Hace ya casi 30 años, Roy Berocay publicaba Pateando lunas, una novela que habría de tener una trayectoria extraordinaria, basada en una anécdota pequeña, un personaje absolutamente encantador y un conflicto que, evidentemente, interpelaba a los lectores. Mayte, la protagonista, era una niña de nueve años que quería jugar al fútbol, algo que no era bien recibido por casi nadie y que se transformaría en un deseo que la niña debería defender. El personaje es un mojón en la obra del escritor, y la novela sigue siendo la más vendida y la más leída de sus libros, con innúmeras reediciones. Su plena vigencia tiene que ver con que, aunque muchas cosas han cambiado, en la actualidad persisten las asignaciones de roles vinculadas al género que señalaba la novela en 1991. Hoy en día es más común y aceptado que niñas y mujeres jueguen al fútbol –por aludir solamente a la situación que plantea el libro–, pero sigue siendo un terreno en disputa, sigue habiendo inequidades.

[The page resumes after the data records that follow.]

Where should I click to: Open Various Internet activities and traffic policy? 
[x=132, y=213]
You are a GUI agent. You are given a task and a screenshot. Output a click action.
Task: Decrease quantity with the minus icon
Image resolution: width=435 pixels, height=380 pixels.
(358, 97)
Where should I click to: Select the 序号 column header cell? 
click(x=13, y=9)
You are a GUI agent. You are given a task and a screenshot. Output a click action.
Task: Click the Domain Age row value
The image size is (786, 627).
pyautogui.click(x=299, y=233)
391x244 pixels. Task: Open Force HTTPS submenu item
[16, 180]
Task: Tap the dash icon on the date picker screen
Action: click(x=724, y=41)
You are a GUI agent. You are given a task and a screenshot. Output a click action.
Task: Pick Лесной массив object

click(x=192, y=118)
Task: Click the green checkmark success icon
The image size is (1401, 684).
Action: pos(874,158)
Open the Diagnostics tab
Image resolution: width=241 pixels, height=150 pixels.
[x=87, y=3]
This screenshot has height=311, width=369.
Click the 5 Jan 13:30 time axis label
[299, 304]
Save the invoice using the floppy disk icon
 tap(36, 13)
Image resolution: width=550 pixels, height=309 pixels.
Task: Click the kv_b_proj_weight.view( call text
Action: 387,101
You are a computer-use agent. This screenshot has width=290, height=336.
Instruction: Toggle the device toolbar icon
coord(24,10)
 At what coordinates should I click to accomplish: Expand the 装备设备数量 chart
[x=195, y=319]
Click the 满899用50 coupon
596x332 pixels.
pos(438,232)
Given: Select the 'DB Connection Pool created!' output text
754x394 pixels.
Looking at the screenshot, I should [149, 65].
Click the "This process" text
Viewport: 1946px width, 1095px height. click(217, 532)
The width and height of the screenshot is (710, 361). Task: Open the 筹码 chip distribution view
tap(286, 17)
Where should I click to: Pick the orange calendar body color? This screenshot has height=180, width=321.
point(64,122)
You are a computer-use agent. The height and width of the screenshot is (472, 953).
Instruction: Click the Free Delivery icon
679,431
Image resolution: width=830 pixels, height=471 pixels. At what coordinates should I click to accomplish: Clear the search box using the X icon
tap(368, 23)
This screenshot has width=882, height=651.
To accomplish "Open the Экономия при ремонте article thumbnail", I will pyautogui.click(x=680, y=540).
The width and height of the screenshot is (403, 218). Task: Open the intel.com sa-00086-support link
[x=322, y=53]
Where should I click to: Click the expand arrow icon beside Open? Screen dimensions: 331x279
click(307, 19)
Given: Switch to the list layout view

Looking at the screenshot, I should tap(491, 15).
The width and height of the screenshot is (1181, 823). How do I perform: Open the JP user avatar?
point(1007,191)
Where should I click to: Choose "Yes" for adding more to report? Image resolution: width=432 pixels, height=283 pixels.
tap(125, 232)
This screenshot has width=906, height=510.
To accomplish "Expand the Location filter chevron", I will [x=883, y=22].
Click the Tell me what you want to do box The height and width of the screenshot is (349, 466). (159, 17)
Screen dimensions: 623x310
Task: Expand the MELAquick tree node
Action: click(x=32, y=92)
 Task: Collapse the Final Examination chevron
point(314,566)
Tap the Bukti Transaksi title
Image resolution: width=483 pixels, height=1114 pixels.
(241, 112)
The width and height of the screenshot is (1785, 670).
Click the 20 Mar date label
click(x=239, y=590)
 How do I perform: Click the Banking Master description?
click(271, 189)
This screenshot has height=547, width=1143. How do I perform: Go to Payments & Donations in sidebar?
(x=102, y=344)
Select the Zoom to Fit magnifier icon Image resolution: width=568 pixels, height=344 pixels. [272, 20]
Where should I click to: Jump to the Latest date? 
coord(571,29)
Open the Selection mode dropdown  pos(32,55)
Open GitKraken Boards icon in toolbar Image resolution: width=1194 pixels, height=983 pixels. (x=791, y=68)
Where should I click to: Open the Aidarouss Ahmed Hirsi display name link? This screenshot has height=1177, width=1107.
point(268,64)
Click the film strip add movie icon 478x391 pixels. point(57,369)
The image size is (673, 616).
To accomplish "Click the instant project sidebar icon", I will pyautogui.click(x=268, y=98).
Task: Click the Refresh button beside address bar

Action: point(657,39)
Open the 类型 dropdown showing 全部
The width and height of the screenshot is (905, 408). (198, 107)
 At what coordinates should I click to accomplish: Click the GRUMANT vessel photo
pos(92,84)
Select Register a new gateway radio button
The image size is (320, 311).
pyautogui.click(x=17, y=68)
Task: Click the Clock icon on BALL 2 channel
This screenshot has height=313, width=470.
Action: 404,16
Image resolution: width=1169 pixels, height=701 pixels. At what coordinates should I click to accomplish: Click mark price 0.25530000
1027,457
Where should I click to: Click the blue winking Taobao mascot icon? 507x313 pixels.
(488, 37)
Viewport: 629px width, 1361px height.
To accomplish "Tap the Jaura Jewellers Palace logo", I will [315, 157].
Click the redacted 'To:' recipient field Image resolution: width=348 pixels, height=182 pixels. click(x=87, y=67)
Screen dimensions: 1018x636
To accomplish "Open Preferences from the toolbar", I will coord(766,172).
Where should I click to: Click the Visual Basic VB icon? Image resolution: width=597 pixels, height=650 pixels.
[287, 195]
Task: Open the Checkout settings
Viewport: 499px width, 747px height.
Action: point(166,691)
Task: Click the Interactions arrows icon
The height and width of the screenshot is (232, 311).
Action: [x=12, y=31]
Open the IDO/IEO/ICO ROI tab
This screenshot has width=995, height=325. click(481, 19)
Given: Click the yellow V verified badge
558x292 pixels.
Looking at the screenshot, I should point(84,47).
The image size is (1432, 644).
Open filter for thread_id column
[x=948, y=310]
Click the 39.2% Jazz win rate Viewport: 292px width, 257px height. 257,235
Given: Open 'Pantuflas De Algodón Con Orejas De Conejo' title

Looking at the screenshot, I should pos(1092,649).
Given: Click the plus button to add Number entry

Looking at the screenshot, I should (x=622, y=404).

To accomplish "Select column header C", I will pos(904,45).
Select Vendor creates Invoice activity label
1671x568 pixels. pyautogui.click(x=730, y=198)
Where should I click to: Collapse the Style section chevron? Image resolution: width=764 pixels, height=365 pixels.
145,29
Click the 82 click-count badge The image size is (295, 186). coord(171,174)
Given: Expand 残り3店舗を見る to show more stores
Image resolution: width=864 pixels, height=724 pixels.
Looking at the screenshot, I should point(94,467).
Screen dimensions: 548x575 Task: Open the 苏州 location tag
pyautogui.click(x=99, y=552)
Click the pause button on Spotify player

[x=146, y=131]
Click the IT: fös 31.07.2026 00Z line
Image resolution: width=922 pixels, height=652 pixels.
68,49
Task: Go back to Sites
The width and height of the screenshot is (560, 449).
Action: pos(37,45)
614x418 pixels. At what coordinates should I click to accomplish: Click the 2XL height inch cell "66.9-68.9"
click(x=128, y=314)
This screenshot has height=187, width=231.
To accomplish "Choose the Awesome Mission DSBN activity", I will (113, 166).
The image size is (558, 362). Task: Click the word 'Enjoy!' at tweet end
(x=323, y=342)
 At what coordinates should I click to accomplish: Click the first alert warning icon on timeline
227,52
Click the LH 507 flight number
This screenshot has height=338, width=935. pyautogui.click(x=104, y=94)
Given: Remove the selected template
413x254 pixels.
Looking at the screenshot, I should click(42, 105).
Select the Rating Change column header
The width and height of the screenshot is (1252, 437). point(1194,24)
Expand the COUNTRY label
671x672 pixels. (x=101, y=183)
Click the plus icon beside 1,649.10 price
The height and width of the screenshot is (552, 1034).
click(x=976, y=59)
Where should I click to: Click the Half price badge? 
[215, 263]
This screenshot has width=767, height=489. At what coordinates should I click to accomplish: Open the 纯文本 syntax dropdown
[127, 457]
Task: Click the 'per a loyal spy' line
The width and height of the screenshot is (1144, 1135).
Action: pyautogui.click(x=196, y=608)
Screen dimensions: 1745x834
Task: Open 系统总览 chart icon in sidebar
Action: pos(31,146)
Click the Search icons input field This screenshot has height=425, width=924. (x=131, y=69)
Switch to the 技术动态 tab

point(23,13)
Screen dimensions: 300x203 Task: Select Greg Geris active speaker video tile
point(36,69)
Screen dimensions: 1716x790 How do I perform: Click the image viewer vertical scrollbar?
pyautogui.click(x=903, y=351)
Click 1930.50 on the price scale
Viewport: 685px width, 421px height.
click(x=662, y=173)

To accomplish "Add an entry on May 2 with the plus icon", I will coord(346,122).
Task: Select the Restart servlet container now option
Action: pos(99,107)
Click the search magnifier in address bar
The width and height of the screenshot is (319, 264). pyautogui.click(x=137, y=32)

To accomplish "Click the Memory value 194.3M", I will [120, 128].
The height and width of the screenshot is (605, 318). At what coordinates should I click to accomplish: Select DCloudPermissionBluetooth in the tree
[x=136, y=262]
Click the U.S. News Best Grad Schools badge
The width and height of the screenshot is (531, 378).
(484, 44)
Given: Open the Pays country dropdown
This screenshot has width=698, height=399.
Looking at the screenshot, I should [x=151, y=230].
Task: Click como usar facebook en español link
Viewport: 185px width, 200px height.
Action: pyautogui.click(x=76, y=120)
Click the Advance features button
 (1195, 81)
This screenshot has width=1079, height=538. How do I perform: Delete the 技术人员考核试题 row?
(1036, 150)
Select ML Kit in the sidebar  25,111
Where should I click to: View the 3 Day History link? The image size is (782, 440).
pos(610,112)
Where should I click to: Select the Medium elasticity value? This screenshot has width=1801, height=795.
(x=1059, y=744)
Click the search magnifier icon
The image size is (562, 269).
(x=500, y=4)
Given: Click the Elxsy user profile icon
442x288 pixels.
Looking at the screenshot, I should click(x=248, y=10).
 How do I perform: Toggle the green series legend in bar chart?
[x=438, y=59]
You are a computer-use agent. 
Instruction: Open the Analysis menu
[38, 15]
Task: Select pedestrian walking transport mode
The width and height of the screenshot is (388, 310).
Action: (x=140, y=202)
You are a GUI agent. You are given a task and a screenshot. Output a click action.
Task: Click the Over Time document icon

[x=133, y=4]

¿Es Pateando lunas una novela feminista? Seguramente, pero su fuerza radica en la autenticidad de las situaciones planteadas y de los personajes, en la mezcla de polenta y simpatía que encarna Mayte, y, por ello, en la identificación que permite entre sus lectores y lectoras.

Superniña (más allá de Pateando lunas) retoma, 30 años después, el personaje de Mayte. Casada con Rogelio –su archienemigo en la escuela de la novela original–, tiene una hija, Lali, que protagoniza esta nueva historia. Alicia –tal el nombre de Lali: lleno de referencias literarias, cargado desde el vamos con una tradición fuerte– está en cuarto de escuela y tiene la misma edad que su madre en Pateando lunas. Si bien, por supuesto, Superniña es una novela hecha y derecha, que se vale por sí misma, es inevitable leerla en permanente diálogo con su antecesora (algo a lo que, incluso desde el título, invita el propio autor). Es interesante, en ese sentido, observar lo que cambia y lo que permanece igual, en una suerte de “busca las siete diferencias”. Esa posibilidad encarna, es evidente, un enorme riesgo: tan grande como la calidad, la permanencia y la vida propia que tiene Pateando lunas. La lectura referenciada vuelve inevitables las comparaciones.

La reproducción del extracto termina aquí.